Pixel coordinate grounding data:
§ §
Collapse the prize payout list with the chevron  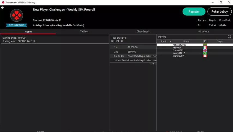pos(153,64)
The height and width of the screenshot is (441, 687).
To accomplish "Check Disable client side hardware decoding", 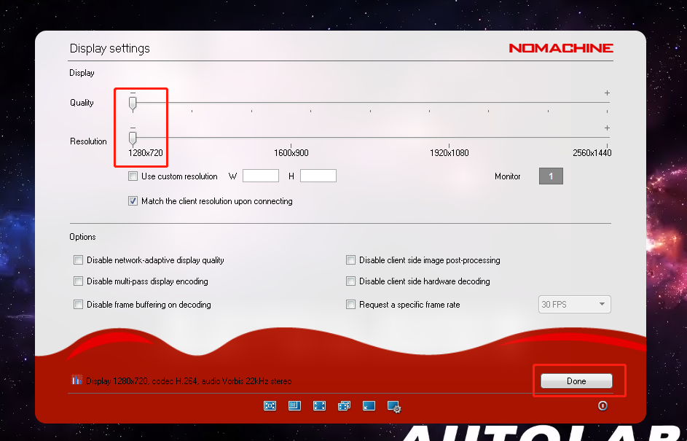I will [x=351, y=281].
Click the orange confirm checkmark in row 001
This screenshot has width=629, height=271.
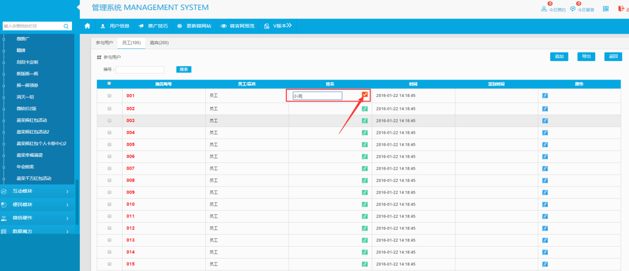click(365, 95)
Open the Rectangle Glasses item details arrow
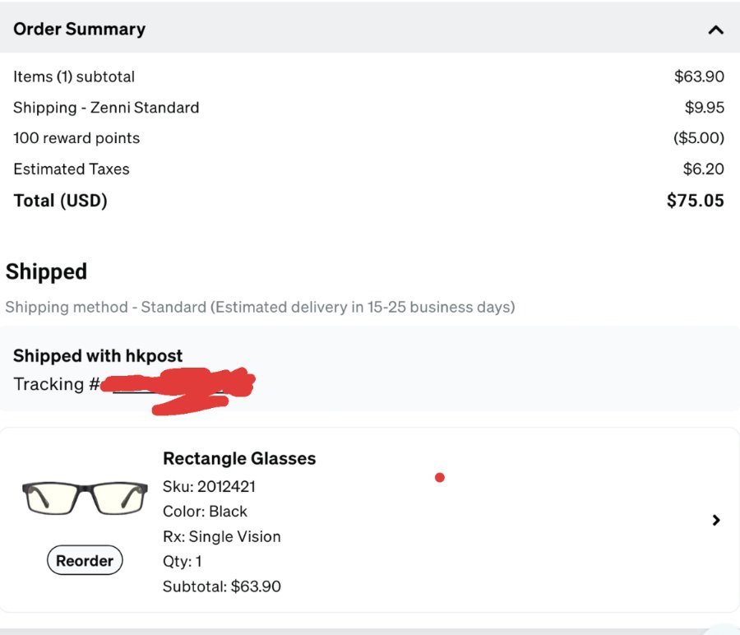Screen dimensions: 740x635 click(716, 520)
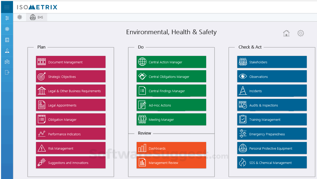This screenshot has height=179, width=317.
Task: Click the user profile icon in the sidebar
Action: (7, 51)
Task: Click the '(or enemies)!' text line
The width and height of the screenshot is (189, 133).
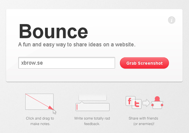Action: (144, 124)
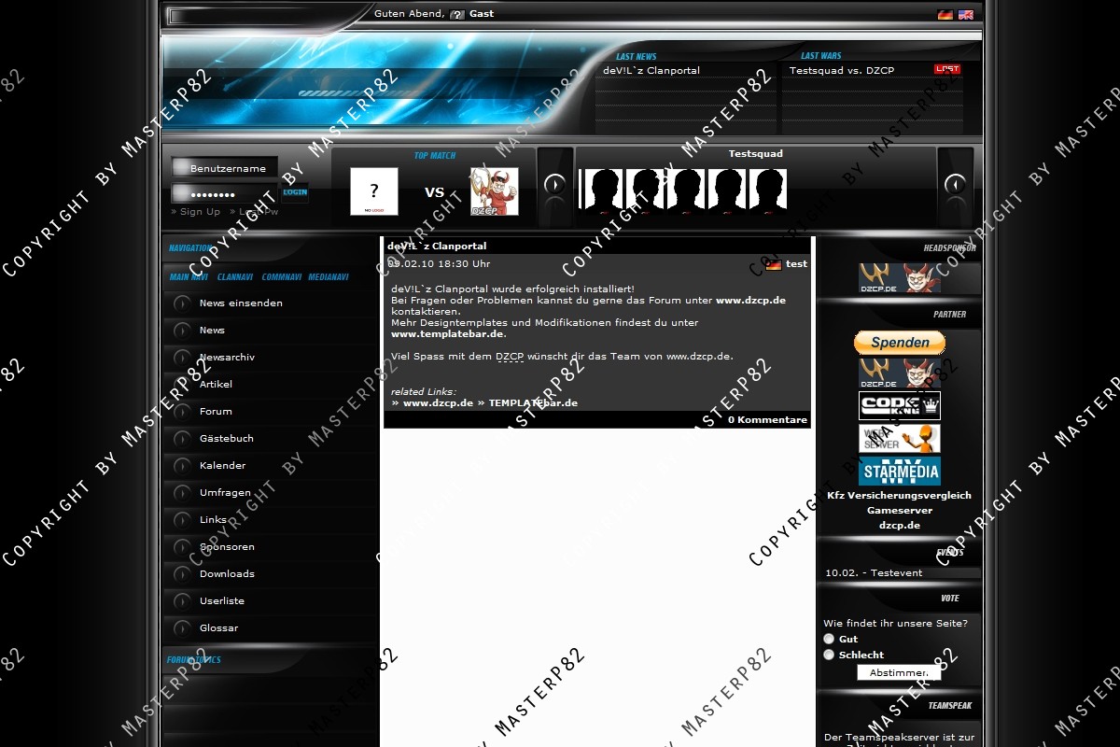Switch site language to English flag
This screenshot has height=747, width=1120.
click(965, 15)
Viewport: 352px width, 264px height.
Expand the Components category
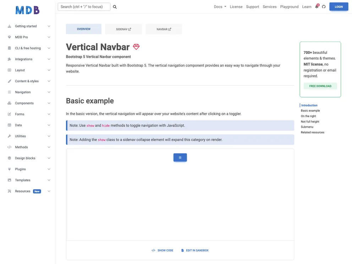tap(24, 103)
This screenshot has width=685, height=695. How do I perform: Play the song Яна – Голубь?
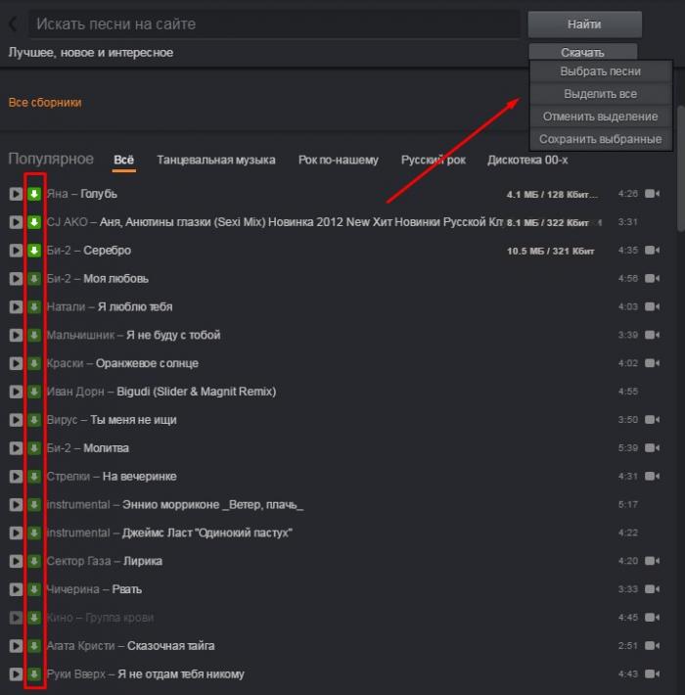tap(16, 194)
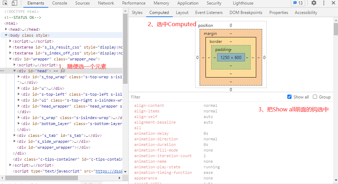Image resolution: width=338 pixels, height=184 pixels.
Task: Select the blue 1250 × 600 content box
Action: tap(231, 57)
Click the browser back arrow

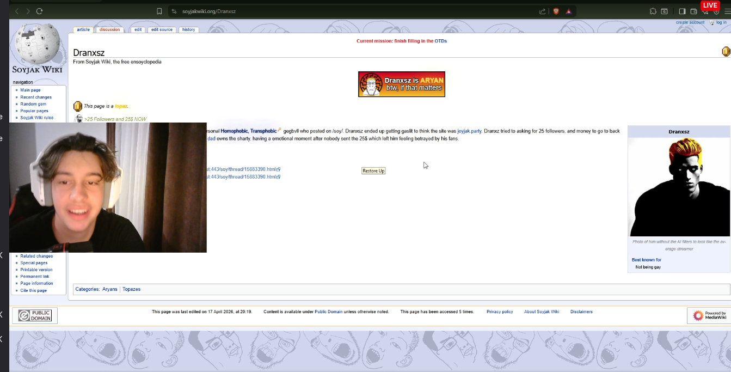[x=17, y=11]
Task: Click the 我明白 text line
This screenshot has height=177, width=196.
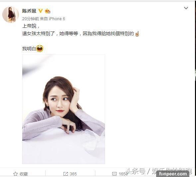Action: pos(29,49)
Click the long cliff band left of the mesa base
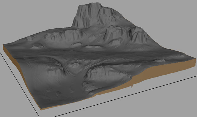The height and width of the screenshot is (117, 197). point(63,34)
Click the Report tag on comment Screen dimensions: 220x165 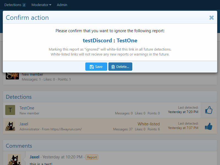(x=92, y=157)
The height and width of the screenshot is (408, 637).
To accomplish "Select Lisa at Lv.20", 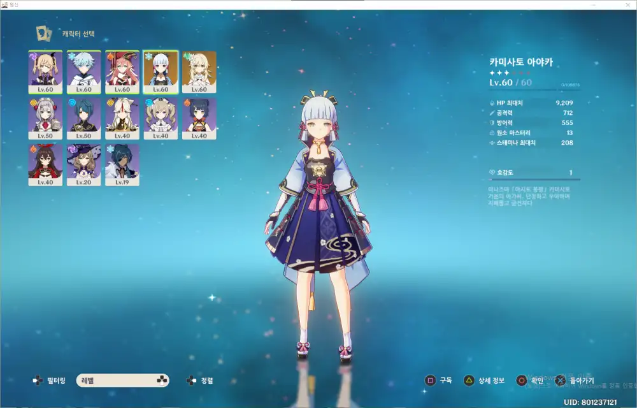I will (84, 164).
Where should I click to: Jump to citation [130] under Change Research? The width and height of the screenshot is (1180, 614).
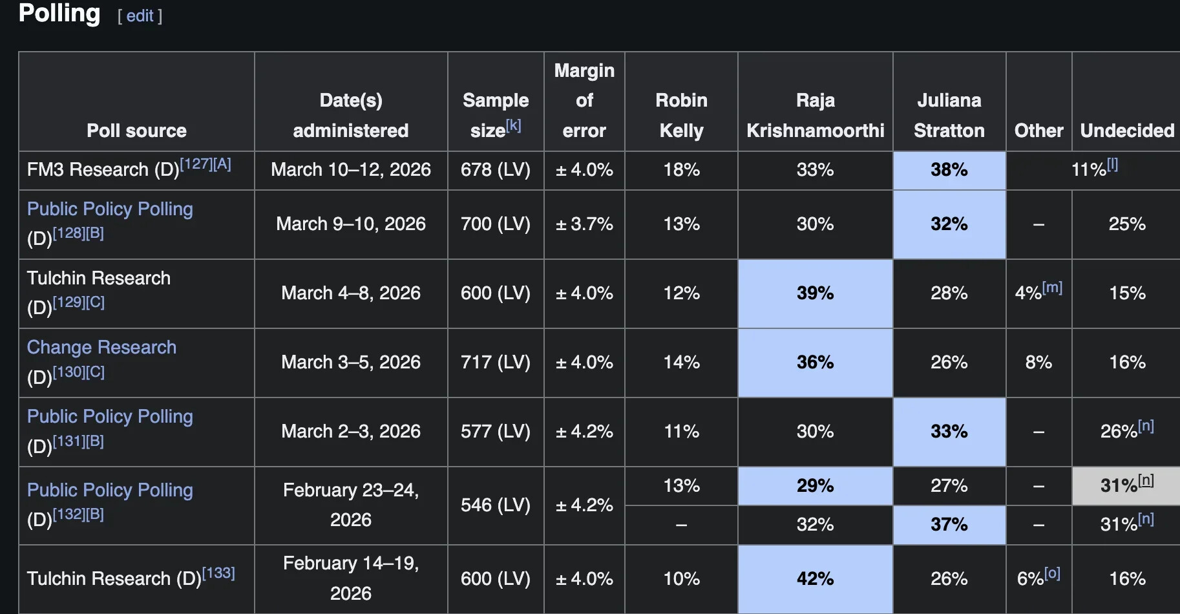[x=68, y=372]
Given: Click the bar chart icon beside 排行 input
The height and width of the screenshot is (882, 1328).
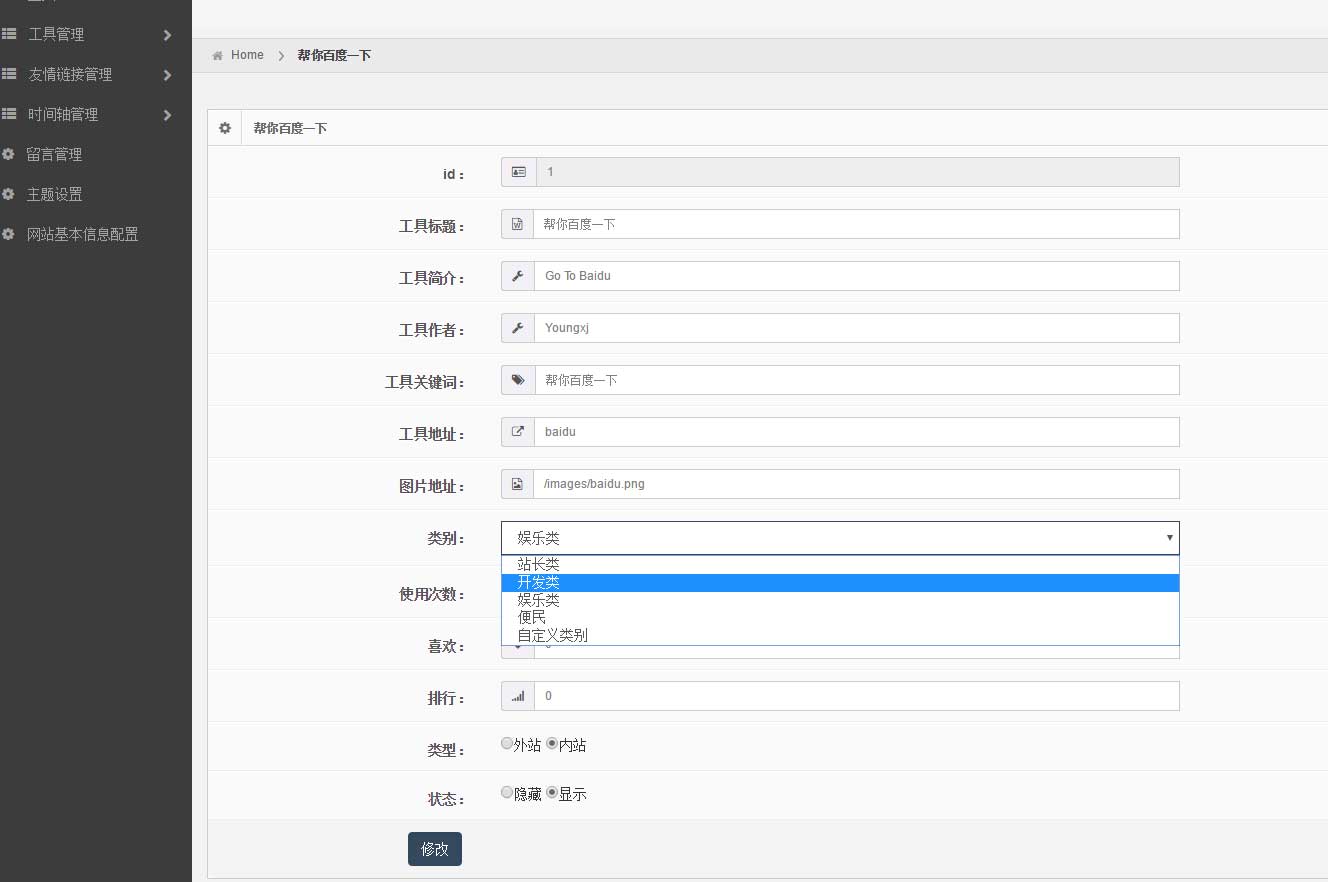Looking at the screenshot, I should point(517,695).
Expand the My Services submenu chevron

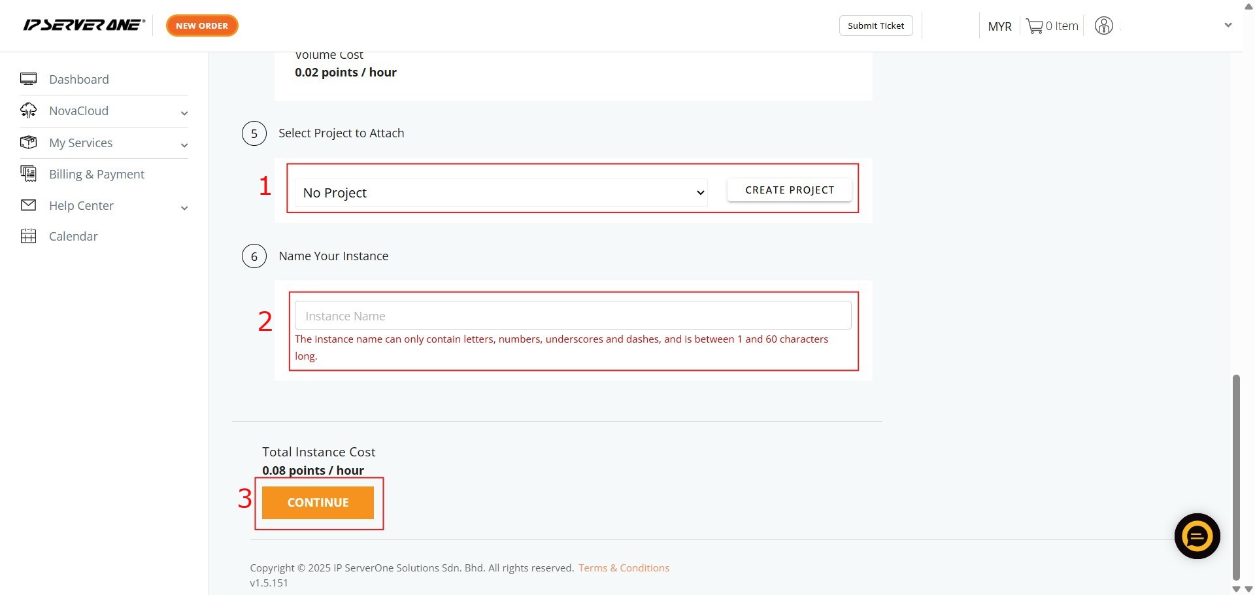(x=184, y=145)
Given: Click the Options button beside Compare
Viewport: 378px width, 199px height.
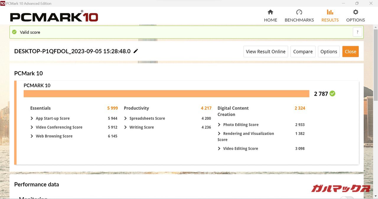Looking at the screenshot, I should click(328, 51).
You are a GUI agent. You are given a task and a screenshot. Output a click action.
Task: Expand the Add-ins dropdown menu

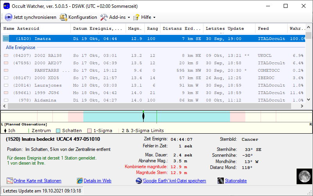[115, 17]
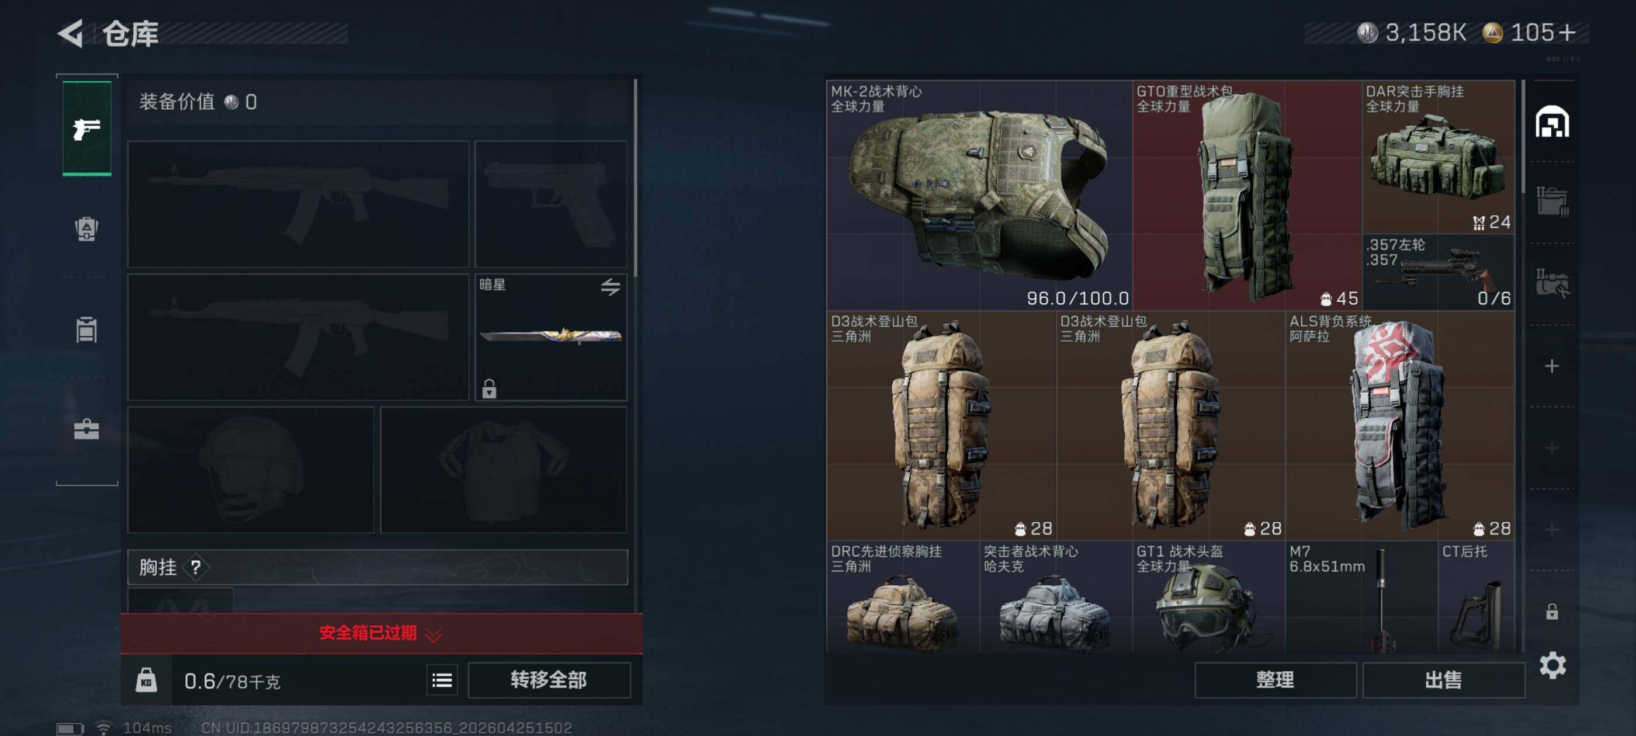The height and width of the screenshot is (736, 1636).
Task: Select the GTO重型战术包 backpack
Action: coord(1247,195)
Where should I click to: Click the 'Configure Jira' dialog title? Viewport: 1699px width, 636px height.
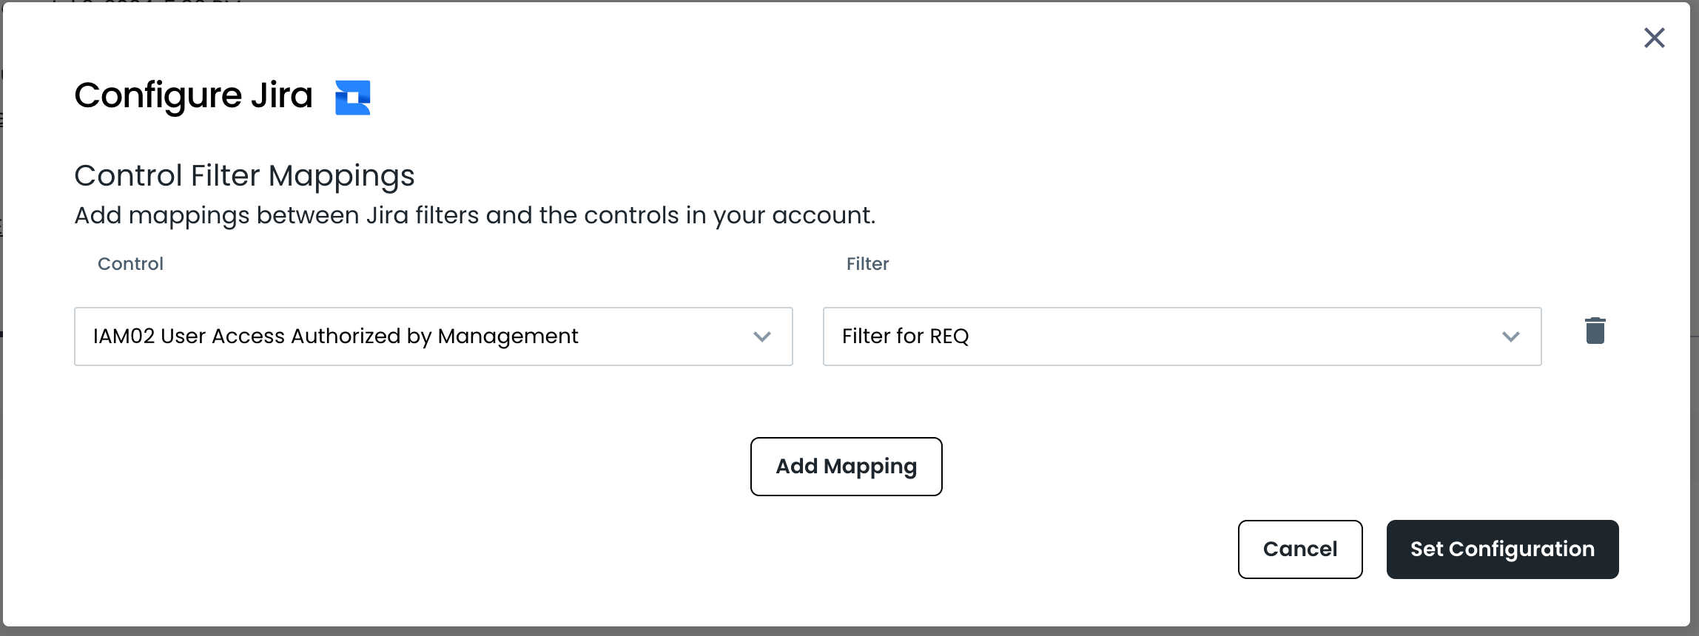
§ §
What is needed: Whenever a line of the data contains "beside", it counts; state how many such lines there are, with nothing added.

Solution to this task: 2